Aquel Arenal al que llegaba el oro y la plata es el retal de la mejor historia. Del devenir de la que fuera primera y principal ciudad del mundo. El resplandor de aquel siglo dorado, tamizado ahora por el tiempo, presume de vetustos brillos en la capilla de la Carretería. Es tres de febrero y en su interior el aire parece condenado a un profundo duermevela mientras que Pepe Nieto, operador de cámara de la primera edición de La Caja de la Semana Santa, se desplaza con el ronin, artilugio que sirve para dotar de estabilidad a la cámara, especialmente cuando se trata de grabar planos que incluyen desplazamientos. Uno de los más bellos de esta edición se realiza a través de la balaustrada del coro. Al frente, bajo un medio arco, el Cristo de la Salud traza en vertical el radio que sirve de compás a esta cofradía de guantes de cuero y azul terciopelo.
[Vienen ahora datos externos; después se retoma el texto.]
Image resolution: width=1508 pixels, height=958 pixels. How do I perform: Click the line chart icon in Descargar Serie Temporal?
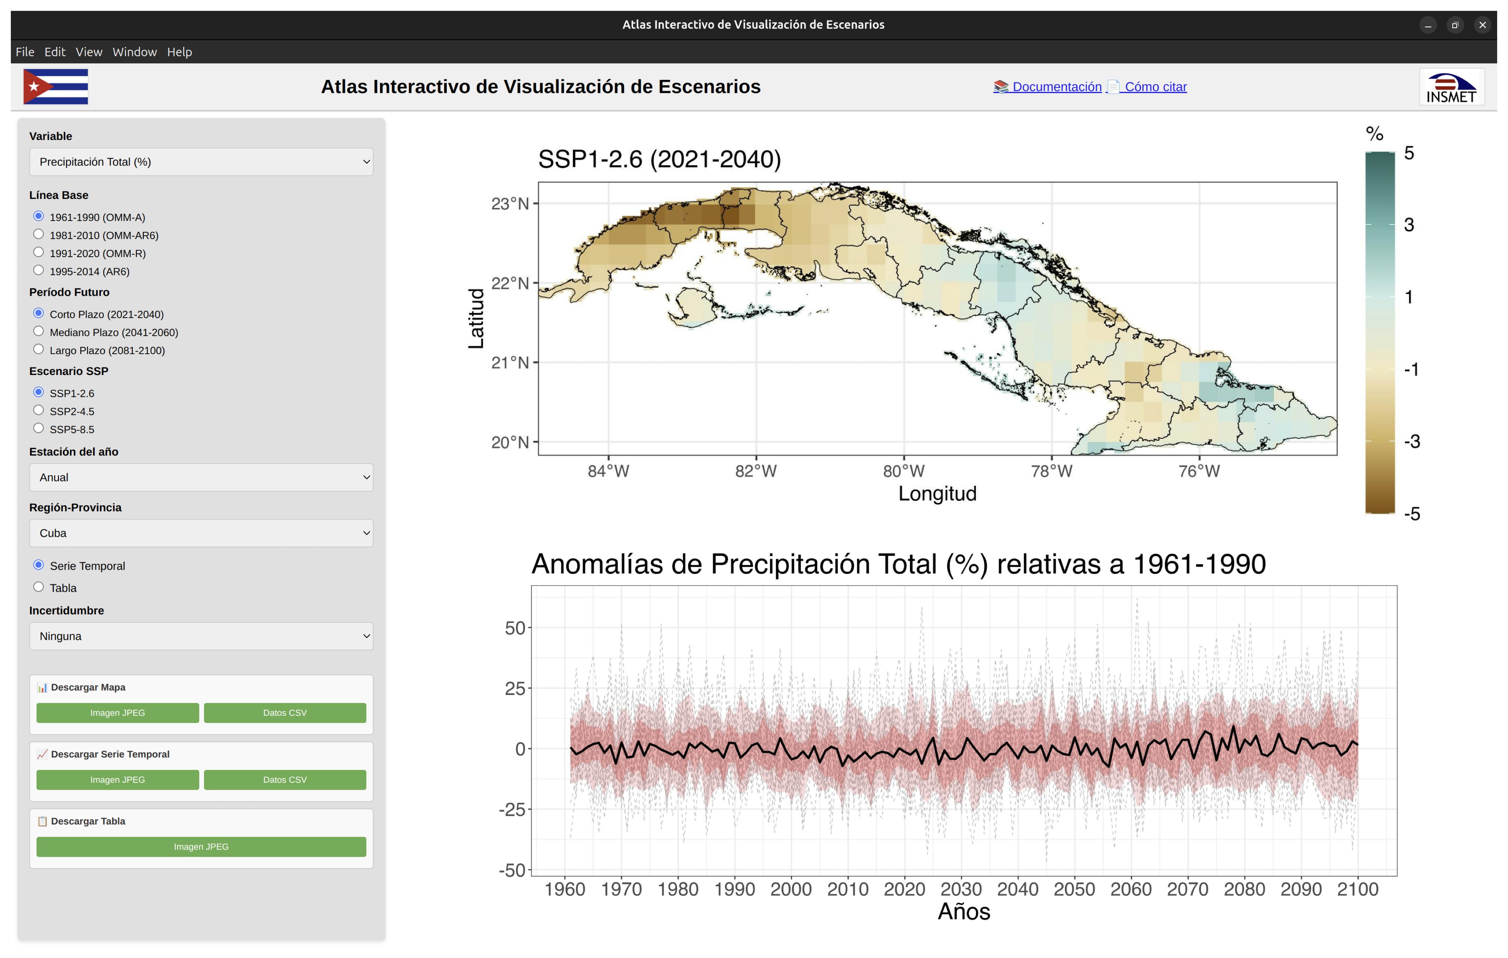pyautogui.click(x=42, y=755)
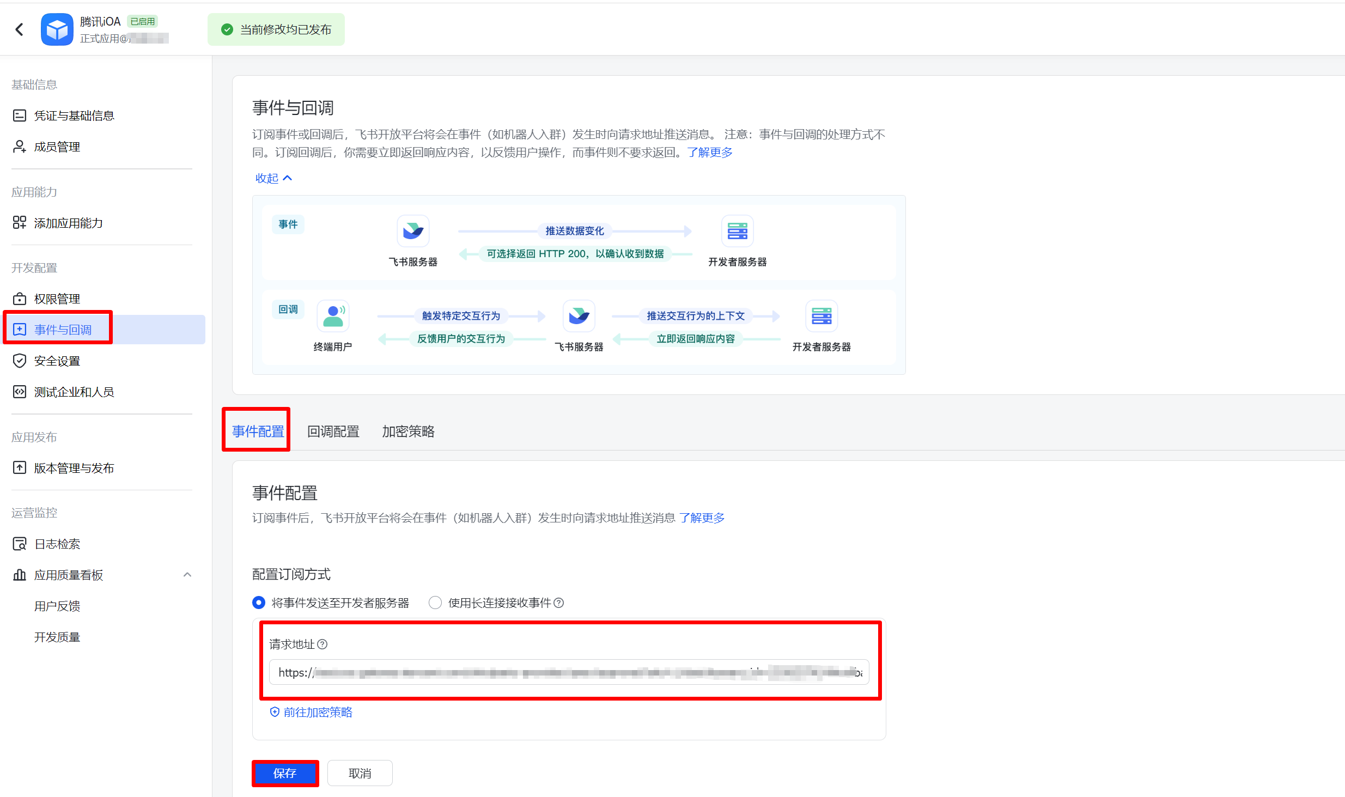Click the 成员管理 person icon
Screen dimensions: 1345x797
[20, 147]
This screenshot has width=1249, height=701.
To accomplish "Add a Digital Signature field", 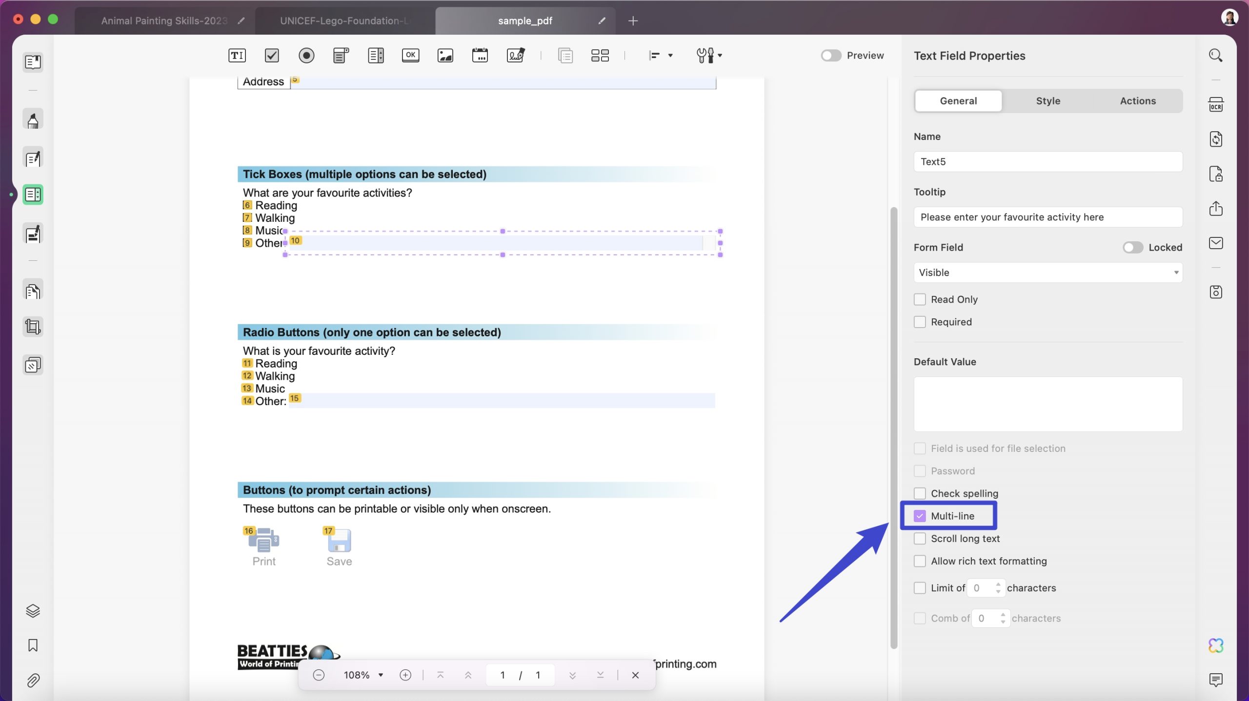I will (515, 55).
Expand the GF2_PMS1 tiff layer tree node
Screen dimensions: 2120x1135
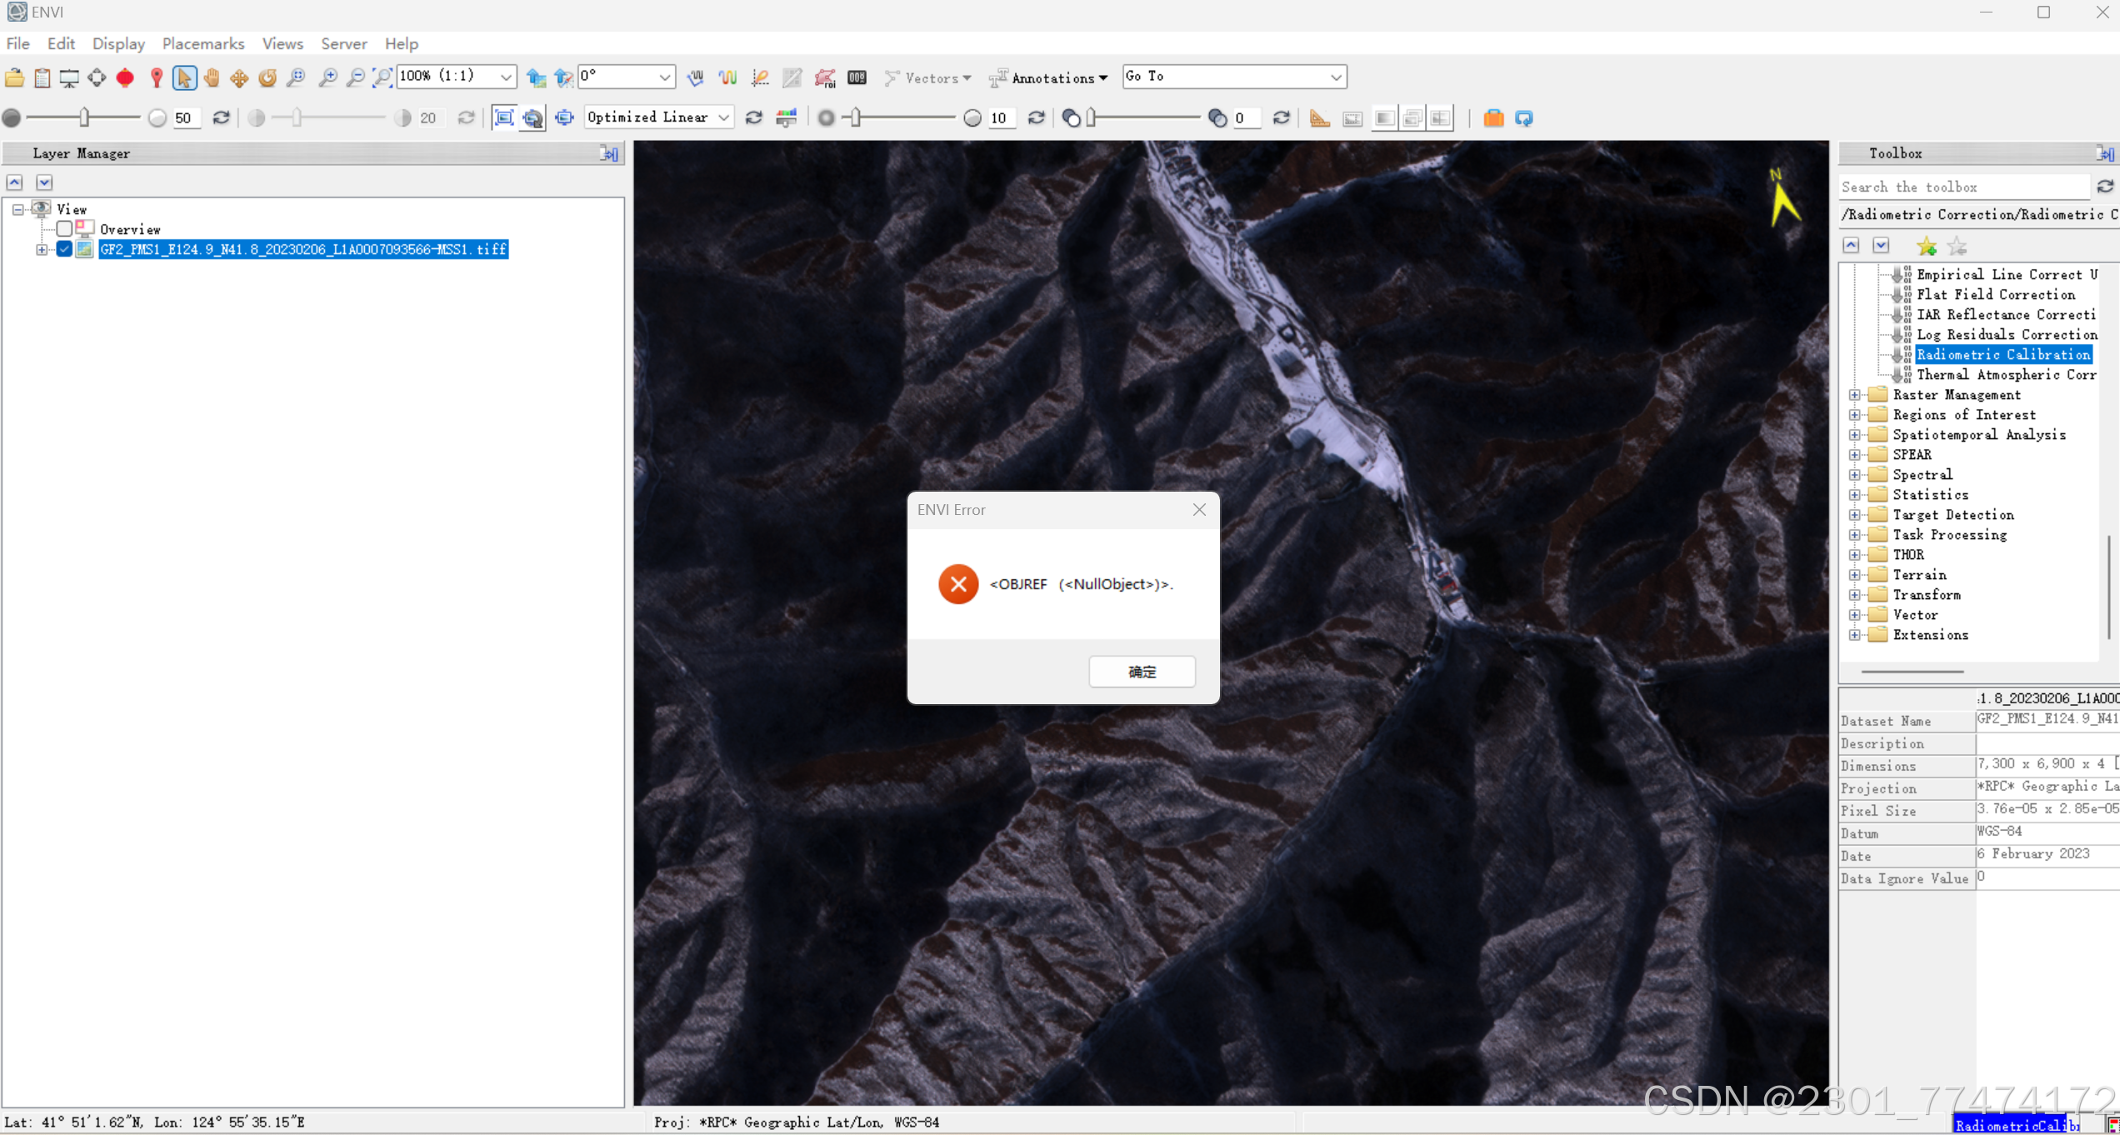42,249
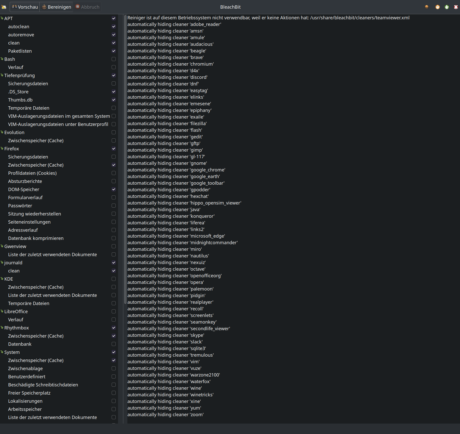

Son las nueve de la noche cuando el equipo de grabación abandona el barrio del Arenal. Hay que buscar el extramuro. La calle por donde corrían los caños que venían de Carmona y donde un puente se alza todos los años en la memoria del mejor martes de primavera. El día en que Pilatos se pone al frente del barco.

San Benito está de cultos. Triduo a la Virgen de la Encarnación. La espera se hace en el bar La Chicotá, donde la ensaladilla -manjar indispensable en el menú del director audiovisual- es una obra de arte bastante efímera, como la Semana Santa. También se degustan montaditos. El de bacalao con salmorejo es el de mayor reclamo. Acaba la breve parada y continúa el trabajo en un templo donde el frío corta el cuerpo. Los cirios del altar continúan encendidos. Forman un perfecto triángulo inverso en cuyo vertice se alza el llanto quebrado de la Madre. Se queda la parroquia vacía. El ronin reaparece en escena.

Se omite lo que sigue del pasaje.